Task: Copy out exactly the lines that begin with the one containing "Given: Select the Move tool" and continue until the last line of the material.

Records for this task:
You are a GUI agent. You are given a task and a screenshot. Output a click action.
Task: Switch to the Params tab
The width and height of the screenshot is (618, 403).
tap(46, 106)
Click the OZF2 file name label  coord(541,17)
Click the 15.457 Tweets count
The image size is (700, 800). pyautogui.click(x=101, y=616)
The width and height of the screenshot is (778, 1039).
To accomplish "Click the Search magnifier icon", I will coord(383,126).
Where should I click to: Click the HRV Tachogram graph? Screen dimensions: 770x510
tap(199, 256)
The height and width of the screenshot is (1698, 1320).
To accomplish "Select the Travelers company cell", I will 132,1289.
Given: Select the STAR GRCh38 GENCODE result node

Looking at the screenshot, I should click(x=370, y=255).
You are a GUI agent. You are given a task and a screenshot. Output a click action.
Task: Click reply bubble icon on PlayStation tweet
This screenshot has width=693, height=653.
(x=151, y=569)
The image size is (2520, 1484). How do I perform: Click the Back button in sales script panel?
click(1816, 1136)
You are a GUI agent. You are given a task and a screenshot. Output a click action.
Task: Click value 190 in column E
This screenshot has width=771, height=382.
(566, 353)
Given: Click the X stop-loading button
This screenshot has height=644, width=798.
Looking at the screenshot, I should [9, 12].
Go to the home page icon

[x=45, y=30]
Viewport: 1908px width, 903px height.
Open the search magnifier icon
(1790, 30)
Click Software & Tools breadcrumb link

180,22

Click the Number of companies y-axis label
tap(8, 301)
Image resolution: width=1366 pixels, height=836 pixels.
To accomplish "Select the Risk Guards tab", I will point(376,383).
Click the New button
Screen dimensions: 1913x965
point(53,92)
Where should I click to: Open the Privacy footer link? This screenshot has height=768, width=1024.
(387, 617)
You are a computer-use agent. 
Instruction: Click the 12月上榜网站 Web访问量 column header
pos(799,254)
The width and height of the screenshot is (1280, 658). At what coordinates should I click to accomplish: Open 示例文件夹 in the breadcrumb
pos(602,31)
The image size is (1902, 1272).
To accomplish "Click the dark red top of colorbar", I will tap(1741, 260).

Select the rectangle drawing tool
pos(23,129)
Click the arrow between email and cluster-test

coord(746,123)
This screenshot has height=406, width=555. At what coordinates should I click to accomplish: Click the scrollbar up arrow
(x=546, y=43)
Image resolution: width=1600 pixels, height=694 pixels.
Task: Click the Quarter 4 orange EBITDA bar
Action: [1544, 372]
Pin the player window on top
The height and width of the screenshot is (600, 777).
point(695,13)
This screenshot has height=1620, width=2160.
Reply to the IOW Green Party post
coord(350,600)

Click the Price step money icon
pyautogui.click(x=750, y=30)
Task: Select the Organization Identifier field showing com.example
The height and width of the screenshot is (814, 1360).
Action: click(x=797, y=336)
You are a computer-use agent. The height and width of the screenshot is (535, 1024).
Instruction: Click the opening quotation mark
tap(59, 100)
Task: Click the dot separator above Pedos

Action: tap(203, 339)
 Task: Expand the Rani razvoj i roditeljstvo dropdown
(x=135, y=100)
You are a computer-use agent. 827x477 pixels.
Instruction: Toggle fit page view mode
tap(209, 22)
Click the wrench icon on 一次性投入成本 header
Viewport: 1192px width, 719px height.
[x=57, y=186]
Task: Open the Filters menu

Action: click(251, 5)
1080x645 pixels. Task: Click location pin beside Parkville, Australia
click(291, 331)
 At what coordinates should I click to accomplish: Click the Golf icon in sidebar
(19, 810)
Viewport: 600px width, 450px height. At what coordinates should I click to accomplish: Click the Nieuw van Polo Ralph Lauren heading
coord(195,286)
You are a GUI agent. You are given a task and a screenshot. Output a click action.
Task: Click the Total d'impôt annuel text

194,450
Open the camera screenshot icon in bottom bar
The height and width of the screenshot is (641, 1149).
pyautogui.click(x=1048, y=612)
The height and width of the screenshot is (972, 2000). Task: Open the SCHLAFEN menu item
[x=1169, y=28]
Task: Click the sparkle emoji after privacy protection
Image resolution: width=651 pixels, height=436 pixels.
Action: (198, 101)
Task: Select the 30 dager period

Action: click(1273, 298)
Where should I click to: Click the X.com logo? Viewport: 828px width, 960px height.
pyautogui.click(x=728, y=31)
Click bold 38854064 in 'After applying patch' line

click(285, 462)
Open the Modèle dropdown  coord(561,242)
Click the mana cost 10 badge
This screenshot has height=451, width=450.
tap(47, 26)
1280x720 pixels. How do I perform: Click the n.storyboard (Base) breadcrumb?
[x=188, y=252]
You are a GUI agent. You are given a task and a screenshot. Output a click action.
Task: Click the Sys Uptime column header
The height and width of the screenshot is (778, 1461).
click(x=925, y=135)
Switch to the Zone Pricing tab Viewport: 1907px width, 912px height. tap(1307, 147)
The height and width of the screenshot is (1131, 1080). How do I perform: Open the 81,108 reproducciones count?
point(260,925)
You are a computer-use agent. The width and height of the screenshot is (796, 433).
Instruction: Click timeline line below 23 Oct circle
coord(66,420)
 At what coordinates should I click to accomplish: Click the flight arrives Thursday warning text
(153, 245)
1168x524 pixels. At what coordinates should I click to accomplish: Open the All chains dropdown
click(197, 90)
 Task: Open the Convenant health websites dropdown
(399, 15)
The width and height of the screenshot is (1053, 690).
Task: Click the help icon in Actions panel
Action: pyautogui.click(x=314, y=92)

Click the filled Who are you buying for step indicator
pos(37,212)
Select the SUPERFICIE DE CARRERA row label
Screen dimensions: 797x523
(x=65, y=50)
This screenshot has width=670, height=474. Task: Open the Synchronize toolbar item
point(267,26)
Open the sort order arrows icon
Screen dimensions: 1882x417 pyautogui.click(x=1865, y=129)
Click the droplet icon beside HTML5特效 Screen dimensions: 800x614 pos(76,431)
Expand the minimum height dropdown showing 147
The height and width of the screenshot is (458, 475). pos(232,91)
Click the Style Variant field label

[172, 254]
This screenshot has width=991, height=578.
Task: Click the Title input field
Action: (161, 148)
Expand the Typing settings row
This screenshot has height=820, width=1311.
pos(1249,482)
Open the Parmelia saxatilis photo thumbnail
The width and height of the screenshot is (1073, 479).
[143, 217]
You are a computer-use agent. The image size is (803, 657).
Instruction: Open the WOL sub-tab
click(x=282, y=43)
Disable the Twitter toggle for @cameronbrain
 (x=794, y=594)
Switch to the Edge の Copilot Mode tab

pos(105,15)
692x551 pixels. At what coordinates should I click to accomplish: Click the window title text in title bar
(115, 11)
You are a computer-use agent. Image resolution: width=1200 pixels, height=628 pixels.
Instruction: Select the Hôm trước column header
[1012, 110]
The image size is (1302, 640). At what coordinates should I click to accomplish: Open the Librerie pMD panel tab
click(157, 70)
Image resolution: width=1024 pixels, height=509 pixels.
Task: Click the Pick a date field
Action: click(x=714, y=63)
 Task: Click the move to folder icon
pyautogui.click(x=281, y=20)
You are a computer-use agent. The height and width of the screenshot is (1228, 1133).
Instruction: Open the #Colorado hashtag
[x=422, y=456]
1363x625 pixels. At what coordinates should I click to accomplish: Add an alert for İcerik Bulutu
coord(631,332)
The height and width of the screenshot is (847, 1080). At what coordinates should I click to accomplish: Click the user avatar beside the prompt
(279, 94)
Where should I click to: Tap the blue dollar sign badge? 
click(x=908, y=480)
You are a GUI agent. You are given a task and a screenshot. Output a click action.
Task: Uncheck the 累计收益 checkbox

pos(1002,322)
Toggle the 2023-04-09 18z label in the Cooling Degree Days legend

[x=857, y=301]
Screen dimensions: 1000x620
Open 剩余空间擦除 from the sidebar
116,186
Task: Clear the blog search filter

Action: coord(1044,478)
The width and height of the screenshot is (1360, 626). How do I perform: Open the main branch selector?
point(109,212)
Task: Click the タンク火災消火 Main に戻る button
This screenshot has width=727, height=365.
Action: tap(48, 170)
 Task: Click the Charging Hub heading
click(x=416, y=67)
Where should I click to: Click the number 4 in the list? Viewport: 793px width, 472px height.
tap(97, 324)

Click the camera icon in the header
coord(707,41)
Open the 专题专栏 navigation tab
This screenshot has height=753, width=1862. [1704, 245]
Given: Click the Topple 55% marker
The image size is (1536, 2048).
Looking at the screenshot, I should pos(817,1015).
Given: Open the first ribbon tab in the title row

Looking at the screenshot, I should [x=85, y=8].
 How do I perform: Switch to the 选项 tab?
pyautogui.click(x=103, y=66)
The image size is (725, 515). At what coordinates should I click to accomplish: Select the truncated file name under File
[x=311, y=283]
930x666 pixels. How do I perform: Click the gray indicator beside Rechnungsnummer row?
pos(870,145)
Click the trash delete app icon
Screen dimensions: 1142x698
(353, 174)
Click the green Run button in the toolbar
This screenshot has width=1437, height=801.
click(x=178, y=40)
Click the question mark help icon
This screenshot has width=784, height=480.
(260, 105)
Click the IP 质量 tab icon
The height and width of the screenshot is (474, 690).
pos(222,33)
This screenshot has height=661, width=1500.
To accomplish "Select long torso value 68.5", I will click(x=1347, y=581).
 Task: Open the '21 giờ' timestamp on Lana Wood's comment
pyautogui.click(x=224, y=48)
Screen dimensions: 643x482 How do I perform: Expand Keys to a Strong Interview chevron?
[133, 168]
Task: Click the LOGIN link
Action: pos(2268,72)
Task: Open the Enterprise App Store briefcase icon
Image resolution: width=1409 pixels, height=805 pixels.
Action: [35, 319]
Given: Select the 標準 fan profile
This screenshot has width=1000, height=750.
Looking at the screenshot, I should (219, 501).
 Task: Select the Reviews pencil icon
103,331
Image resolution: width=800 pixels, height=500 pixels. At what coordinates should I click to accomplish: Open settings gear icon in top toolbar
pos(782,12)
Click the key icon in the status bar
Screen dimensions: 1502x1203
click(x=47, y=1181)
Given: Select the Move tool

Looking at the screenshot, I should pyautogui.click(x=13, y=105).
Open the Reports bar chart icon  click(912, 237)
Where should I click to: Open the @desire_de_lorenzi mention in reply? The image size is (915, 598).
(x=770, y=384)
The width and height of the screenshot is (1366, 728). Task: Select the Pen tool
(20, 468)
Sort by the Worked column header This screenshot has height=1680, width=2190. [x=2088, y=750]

Solved exercise:
Given: Select the Move tool

Looking at the screenshot, I should pyautogui.click(x=13, y=105).
Open the Reports bar chart icon  click(912, 237)
Where should I click to: Open the @desire_de_lorenzi mention in reply? The image size is (915, 598).
(x=770, y=384)
The width and height of the screenshot is (1366, 728). Task: Select the Pen tool
(20, 468)
Sort by the Worked column header This screenshot has height=1680, width=2190. [x=2088, y=750]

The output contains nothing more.